## Challenge
Reproduce each line of the records below verbatim, with no changes.

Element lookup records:

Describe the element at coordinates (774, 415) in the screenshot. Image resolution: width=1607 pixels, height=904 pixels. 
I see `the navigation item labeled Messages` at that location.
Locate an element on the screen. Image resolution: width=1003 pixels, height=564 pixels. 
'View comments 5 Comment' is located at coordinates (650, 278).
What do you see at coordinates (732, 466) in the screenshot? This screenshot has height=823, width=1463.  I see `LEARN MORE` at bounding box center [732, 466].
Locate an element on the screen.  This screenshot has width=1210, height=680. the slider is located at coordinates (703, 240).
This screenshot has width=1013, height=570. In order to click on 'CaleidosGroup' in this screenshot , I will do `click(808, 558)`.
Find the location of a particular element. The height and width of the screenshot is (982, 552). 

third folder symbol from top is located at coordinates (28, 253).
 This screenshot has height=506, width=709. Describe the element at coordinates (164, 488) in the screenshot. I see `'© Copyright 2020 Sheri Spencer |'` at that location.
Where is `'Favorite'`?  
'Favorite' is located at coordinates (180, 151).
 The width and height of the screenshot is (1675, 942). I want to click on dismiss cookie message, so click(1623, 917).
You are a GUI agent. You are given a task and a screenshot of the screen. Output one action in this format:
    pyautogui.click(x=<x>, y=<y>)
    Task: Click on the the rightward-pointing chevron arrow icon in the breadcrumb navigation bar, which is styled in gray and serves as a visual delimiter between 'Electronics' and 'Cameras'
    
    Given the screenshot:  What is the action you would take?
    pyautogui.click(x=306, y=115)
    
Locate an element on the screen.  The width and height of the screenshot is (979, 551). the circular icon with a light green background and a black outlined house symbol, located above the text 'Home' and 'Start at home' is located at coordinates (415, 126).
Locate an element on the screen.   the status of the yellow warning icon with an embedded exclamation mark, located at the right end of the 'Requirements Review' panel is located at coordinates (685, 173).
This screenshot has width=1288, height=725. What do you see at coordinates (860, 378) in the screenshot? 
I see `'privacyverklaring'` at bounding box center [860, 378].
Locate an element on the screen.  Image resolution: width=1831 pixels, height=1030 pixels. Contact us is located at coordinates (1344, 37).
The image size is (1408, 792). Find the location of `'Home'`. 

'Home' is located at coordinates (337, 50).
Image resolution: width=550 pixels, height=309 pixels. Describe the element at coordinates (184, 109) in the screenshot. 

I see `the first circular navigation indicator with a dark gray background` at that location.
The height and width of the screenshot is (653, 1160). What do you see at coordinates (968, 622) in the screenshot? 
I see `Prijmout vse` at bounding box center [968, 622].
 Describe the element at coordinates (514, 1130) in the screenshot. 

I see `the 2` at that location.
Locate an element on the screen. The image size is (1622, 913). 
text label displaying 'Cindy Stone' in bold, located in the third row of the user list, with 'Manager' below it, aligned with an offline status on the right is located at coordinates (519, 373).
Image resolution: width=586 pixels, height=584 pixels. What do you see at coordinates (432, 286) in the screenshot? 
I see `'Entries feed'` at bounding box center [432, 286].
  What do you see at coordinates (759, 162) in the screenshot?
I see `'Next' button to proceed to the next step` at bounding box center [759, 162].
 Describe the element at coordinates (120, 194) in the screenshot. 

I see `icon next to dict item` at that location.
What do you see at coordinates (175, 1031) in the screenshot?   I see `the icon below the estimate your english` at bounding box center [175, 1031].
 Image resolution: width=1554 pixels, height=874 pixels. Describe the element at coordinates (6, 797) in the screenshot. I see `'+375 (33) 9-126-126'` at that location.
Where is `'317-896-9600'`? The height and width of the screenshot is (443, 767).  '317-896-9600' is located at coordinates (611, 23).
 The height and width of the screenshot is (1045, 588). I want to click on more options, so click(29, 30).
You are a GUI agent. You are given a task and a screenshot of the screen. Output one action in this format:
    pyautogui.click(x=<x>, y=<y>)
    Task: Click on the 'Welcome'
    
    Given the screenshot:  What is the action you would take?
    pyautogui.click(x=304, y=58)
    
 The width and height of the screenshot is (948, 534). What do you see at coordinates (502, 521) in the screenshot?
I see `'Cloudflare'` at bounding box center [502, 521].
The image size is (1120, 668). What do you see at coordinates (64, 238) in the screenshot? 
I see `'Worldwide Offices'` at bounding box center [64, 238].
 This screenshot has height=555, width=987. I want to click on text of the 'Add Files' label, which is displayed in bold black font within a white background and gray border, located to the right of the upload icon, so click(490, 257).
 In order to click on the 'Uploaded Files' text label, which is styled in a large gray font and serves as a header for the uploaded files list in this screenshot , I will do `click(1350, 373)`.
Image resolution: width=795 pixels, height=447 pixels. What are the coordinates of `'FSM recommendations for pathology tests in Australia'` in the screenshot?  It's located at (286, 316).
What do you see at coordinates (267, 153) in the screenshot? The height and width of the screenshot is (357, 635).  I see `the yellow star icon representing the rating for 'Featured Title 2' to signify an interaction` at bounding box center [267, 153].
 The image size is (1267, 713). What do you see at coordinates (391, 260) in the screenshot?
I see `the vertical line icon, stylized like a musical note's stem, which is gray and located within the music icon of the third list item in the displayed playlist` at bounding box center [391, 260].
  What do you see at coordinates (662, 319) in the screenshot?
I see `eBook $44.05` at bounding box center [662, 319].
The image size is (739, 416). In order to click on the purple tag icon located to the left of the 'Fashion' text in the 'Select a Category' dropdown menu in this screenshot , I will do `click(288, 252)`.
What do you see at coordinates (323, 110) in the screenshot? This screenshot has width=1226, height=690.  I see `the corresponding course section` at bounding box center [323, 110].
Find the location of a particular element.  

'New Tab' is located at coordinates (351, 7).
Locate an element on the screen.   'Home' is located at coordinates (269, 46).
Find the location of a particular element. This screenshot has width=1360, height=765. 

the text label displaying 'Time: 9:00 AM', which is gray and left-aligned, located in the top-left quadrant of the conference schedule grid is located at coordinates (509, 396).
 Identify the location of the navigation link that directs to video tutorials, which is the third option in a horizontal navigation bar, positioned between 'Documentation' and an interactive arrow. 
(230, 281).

## Task result
Describe the element at coordinates (774, 415) in the screenshot. Image resolution: width=1607 pixels, height=904 pixels. 
I see `the navigation item labeled Messages` at that location.
Locate an element on the screen. Image resolution: width=1003 pixels, height=564 pixels. 
'View comments 5 Comment' is located at coordinates (650, 278).
What do you see at coordinates (732, 466) in the screenshot? This screenshot has height=823, width=1463.  I see `LEARN MORE` at bounding box center [732, 466].
Locate an element on the screen.  This screenshot has width=1210, height=680. the slider is located at coordinates (703, 240).
This screenshot has width=1013, height=570. In order to click on 'CaleidosGroup' in this screenshot , I will do `click(808, 558)`.
Find the location of a particular element. The height and width of the screenshot is (982, 552). 

third folder symbol from top is located at coordinates (28, 253).
 This screenshot has height=506, width=709. Describe the element at coordinates (164, 488) in the screenshot. I see `'© Copyright 2020 Sheri Spencer |'` at that location.
Where is `'Favorite'`?  
'Favorite' is located at coordinates (180, 151).
 The width and height of the screenshot is (1675, 942). I want to click on dismiss cookie message, so click(1623, 917).
You are a GUI agent. You are given a task and a screenshot of the screen. Output one action in this format:
    pyautogui.click(x=<x>, y=<y>)
    Task: Click on the the rightward-pointing chevron arrow icon in the breadcrumb navigation bar, which is styled in gray and serves as a visual delimiter between 'Electronics' and 'Cameras'
    
    Given the screenshot:  What is the action you would take?
    pyautogui.click(x=306, y=115)
    
Locate an element on the screen.  The width and height of the screenshot is (979, 551). the circular icon with a light green background and a black outlined house symbol, located above the text 'Home' and 'Start at home' is located at coordinates (415, 126).
Locate an element on the screen.   the status of the yellow warning icon with an embedded exclamation mark, located at the right end of the 'Requirements Review' panel is located at coordinates (685, 173).
This screenshot has width=1288, height=725. What do you see at coordinates (860, 378) in the screenshot? 
I see `'privacyverklaring'` at bounding box center [860, 378].
Locate an element on the screen.  Image resolution: width=1831 pixels, height=1030 pixels. Contact us is located at coordinates (1344, 37).
The image size is (1408, 792). Find the location of `'Home'`. 

'Home' is located at coordinates (337, 50).
Image resolution: width=550 pixels, height=309 pixels. Describe the element at coordinates (184, 109) in the screenshot. 

I see `the first circular navigation indicator with a dark gray background` at that location.
The height and width of the screenshot is (653, 1160). What do you see at coordinates (968, 622) in the screenshot? 
I see `Prijmout vse` at bounding box center [968, 622].
 Describe the element at coordinates (514, 1130) in the screenshot. 

I see `the 2` at that location.
Locate an element on the screen. The image size is (1622, 913). 
text label displaying 'Cindy Stone' in bold, located in the third row of the user list, with 'Manager' below it, aligned with an offline status on the right is located at coordinates (519, 373).
Image resolution: width=586 pixels, height=584 pixels. What do you see at coordinates (432, 286) in the screenshot? 
I see `'Entries feed'` at bounding box center [432, 286].
  What do you see at coordinates (759, 162) in the screenshot?
I see `'Next' button to proceed to the next step` at bounding box center [759, 162].
 Describe the element at coordinates (120, 194) in the screenshot. 

I see `icon next to dict item` at that location.
What do you see at coordinates (175, 1031) in the screenshot?   I see `the icon below the estimate your english` at bounding box center [175, 1031].
 Image resolution: width=1554 pixels, height=874 pixels. Describe the element at coordinates (6, 797) in the screenshot. I see `'+375 (33) 9-126-126'` at that location.
Where is `'317-896-9600'`? The height and width of the screenshot is (443, 767).  '317-896-9600' is located at coordinates (611, 23).
 The height and width of the screenshot is (1045, 588). I want to click on more options, so click(29, 30).
You are a GUI agent. You are given a task and a screenshot of the screen. Output one action in this format:
    pyautogui.click(x=<x>, y=<y>)
    Task: Click on the 'Welcome'
    
    Given the screenshot:  What is the action you would take?
    pyautogui.click(x=304, y=58)
    
 The width and height of the screenshot is (948, 534). What do you see at coordinates (502, 521) in the screenshot?
I see `'Cloudflare'` at bounding box center [502, 521].
The image size is (1120, 668). What do you see at coordinates (64, 238) in the screenshot? 
I see `'Worldwide Offices'` at bounding box center [64, 238].
 This screenshot has height=555, width=987. I want to click on text of the 'Add Files' label, which is displayed in bold black font within a white background and gray border, located to the right of the upload icon, so click(490, 257).
 In order to click on the 'Uploaded Files' text label, which is styled in a large gray font and serves as a header for the uploaded files list in this screenshot , I will do `click(1350, 373)`.
Image resolution: width=795 pixels, height=447 pixels. What are the coordinates of `'FSM recommendations for pathology tests in Australia'` in the screenshot?  It's located at (286, 316).
What do you see at coordinates (267, 153) in the screenshot? The height and width of the screenshot is (357, 635).  I see `the yellow star icon representing the rating for 'Featured Title 2' to signify an interaction` at bounding box center [267, 153].
 The image size is (1267, 713). What do you see at coordinates (391, 260) in the screenshot?
I see `the vertical line icon, stylized like a musical note's stem, which is gray and located within the music icon of the third list item in the displayed playlist` at bounding box center [391, 260].
  What do you see at coordinates (662, 319) in the screenshot?
I see `eBook $44.05` at bounding box center [662, 319].
The image size is (739, 416). In order to click on the purple tag icon located to the left of the 'Fashion' text in the 'Select a Category' dropdown menu in this screenshot , I will do `click(288, 252)`.
What do you see at coordinates (323, 110) in the screenshot? This screenshot has width=1226, height=690.  I see `the corresponding course section` at bounding box center [323, 110].
Find the location of a particular element.  

'New Tab' is located at coordinates (351, 7).
Locate an element on the screen.   'Home' is located at coordinates (269, 46).
Find the location of a particular element. This screenshot has width=1360, height=765. 

the text label displaying 'Time: 9:00 AM', which is gray and left-aligned, located in the top-left quadrant of the conference schedule grid is located at coordinates (509, 396).
 Identify the location of the navigation link that directs to video tutorials, which is the third option in a horizontal navigation bar, positioned between 'Documentation' and an interactive arrow. 
(230, 281).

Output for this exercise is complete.